Input data –
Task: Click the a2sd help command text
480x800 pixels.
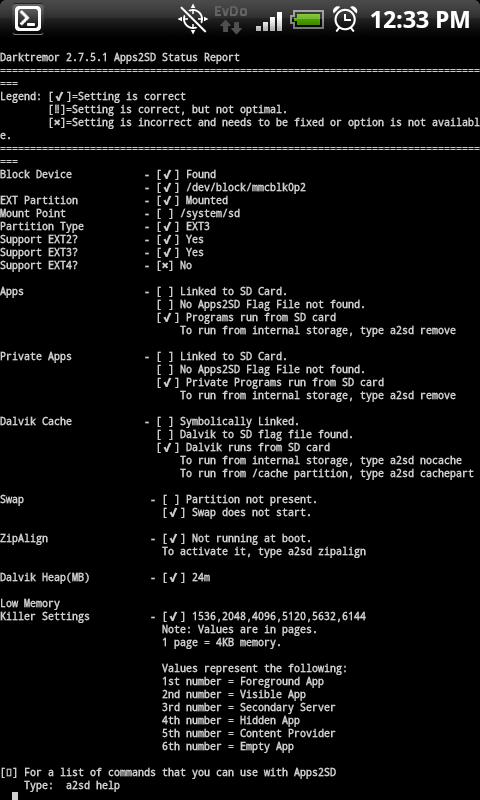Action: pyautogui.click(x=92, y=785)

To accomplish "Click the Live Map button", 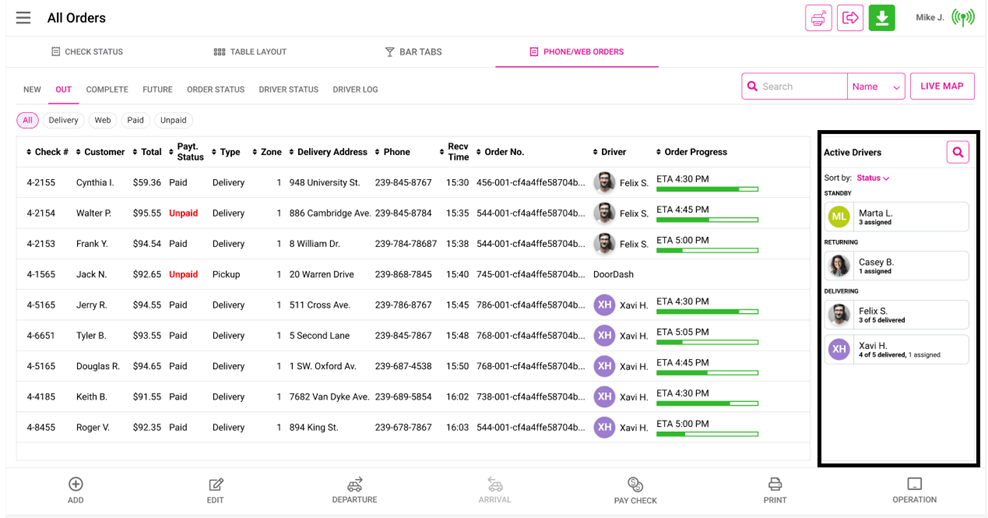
--
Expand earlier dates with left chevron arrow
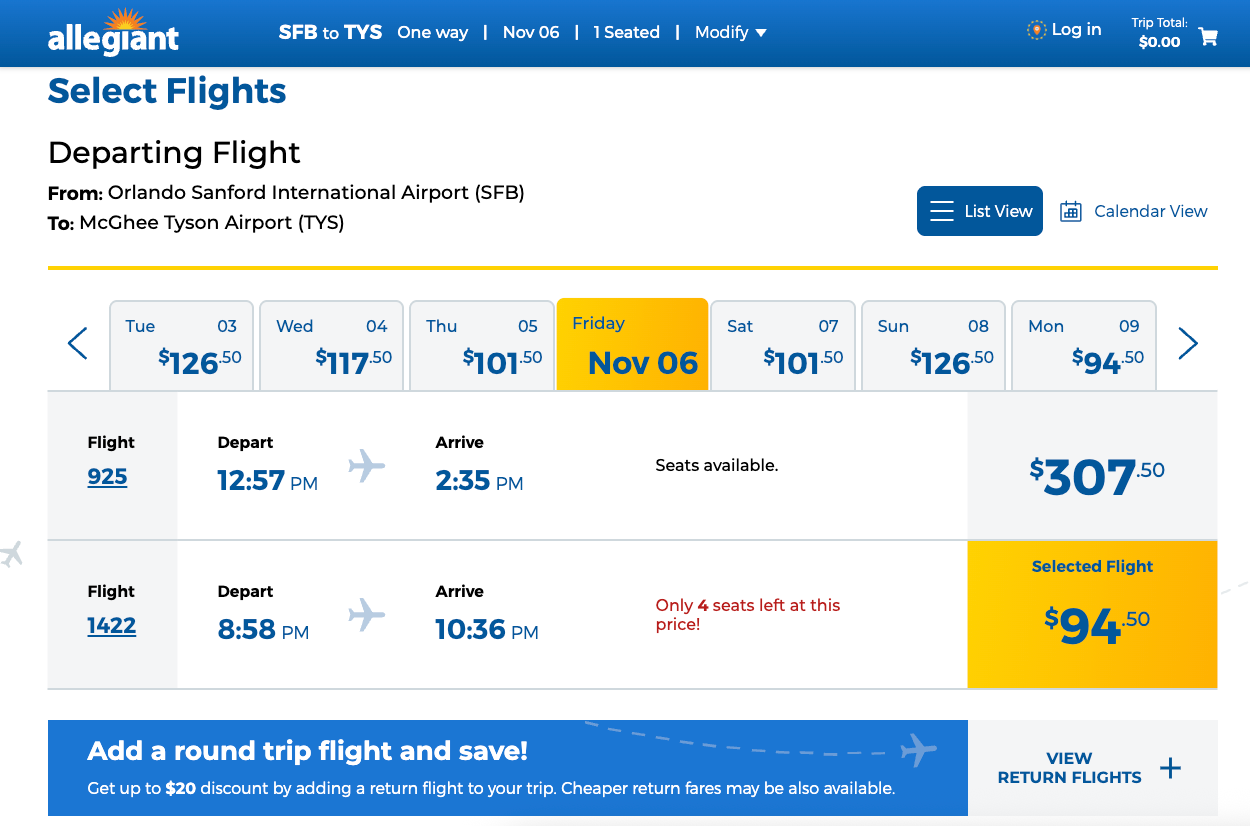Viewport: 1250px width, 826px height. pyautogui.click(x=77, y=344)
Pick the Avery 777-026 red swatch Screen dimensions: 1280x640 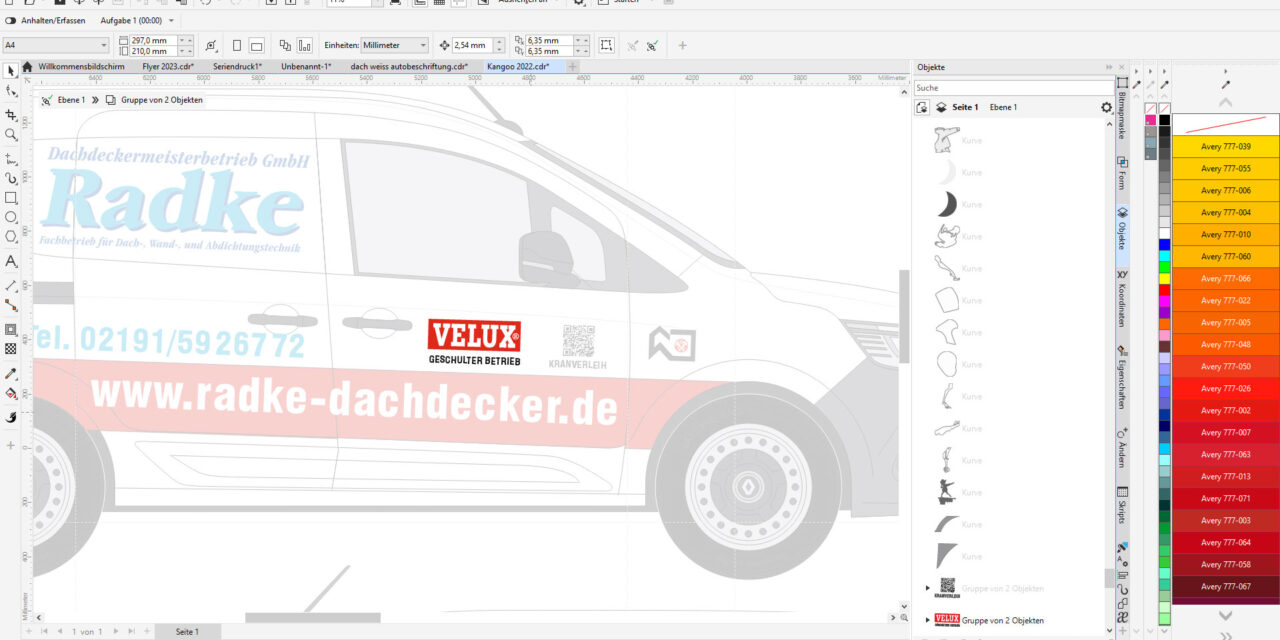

Aim of the exercise – Skipping every picture, transcribe exactly the lines above from the one containing "Task: Click the a2sd help command text" through the one containing "the Live Map", both included.

Answer for this exercise –
Task: Click the a2sd help command text
480x800 pixels.
Action: pyautogui.click(x=92, y=785)

To accomplish "Click the Live Map button", 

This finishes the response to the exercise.